A Sampling of Conservation Efforts in Northwest Mexico

April 30, 2012

 

 

 

By Ray Ring, Tony Davis and Talli Nauman, High Country News

#6  The more than 50,000-acre Northern Jaguar Reserve is another joint venture of Mexican and U.S. groups, run by Naturalia and the Tucson-based Northern Jaguar Project. They’ve created the reserve by buying four ranches since 2003. It includes deep canyons and a good stretch of Río Aros – habitat for fish and turtles, neotropical river otters, the southernmost-nesting bald eagles in North America, and, of course, jaguars. Remote cameras have documented that up to 12 jaguars live on the reserve – the northernmost breeding population – and it’s a likely source of the jaguars that occasionally wander into Arizona. Because ranchers have been known to kill jaguars to protect their cattle, the Northern Jaguar Project has also installed cameras on nearby ranches, and provided those ranchers with an incentive: Every time a camera photographs a jaguar on a ranch, the group pays the rancher 5,000 pesos. Photos documenting cougars, ocelots and bobcats on the ranches earn smaller payments. Also, with the help of Raul Valdez, an ecology professor at New Mexico State University, in 2003, 11 ranches near the reserve banded together to form an UMA that sells trophy deer hunts; the earnings – more than $20,000 per year – more than compensate for cattle lost to predators.
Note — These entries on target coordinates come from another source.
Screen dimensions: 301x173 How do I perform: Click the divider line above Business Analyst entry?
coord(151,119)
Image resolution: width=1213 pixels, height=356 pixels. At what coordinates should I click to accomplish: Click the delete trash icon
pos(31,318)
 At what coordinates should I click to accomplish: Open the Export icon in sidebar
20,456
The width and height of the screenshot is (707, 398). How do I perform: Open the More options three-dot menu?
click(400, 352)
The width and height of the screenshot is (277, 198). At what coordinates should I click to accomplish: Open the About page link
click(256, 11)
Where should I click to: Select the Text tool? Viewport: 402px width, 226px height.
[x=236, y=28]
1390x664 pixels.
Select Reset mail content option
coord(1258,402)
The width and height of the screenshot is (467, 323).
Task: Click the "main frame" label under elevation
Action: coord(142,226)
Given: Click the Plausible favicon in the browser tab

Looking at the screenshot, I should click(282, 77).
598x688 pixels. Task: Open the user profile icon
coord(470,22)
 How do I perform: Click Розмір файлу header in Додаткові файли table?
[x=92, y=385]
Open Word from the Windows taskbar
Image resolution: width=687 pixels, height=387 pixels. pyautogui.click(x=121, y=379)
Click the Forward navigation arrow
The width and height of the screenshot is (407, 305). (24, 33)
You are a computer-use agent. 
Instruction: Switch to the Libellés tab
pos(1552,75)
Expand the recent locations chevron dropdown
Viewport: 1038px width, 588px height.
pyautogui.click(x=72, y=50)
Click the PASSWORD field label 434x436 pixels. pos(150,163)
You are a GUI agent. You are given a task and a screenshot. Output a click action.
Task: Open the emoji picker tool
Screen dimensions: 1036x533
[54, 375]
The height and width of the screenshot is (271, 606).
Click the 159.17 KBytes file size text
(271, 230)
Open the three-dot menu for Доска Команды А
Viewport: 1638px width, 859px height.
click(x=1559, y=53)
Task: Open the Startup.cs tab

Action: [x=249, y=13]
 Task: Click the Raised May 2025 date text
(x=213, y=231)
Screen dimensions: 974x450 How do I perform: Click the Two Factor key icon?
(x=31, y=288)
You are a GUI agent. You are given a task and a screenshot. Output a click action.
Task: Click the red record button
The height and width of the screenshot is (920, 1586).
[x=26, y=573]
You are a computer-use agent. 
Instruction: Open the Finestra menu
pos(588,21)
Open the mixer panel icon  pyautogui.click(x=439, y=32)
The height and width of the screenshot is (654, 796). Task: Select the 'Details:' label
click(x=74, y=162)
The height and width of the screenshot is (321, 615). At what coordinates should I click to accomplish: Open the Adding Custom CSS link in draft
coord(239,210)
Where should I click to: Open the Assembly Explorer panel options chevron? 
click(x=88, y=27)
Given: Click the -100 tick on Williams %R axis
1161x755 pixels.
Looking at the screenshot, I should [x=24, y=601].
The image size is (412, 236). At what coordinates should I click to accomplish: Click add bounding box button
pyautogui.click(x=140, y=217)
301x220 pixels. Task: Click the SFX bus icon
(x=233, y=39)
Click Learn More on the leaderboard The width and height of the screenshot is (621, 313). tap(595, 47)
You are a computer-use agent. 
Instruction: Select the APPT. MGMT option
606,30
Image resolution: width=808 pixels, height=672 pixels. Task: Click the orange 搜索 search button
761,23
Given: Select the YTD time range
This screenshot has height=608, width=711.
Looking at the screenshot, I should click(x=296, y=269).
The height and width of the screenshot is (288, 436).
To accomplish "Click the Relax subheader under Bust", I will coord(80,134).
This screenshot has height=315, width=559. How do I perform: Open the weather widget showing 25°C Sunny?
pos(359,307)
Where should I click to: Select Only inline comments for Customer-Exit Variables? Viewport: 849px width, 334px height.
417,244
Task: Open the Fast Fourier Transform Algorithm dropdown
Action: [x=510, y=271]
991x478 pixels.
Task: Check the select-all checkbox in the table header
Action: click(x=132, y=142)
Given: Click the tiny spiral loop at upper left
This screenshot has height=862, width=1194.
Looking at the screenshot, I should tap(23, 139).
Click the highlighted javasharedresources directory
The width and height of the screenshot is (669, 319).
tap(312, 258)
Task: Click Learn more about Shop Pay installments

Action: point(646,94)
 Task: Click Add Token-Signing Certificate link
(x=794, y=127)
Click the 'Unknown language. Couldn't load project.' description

Thus the ranchers have an incentive to maintain deer herds, and the pressure for killing predators has eased, Valdez reports. Defenders of Wildlife’s Tucson office is also involved; as part of a broader jaguar ecological study, Defenders is collaborating with Mexican biologist Carlos López González on a project in which scat-sniffing dogs will course the Sonoran landscape starting as soon as this summer, searching for jaguars and jaguar corridors.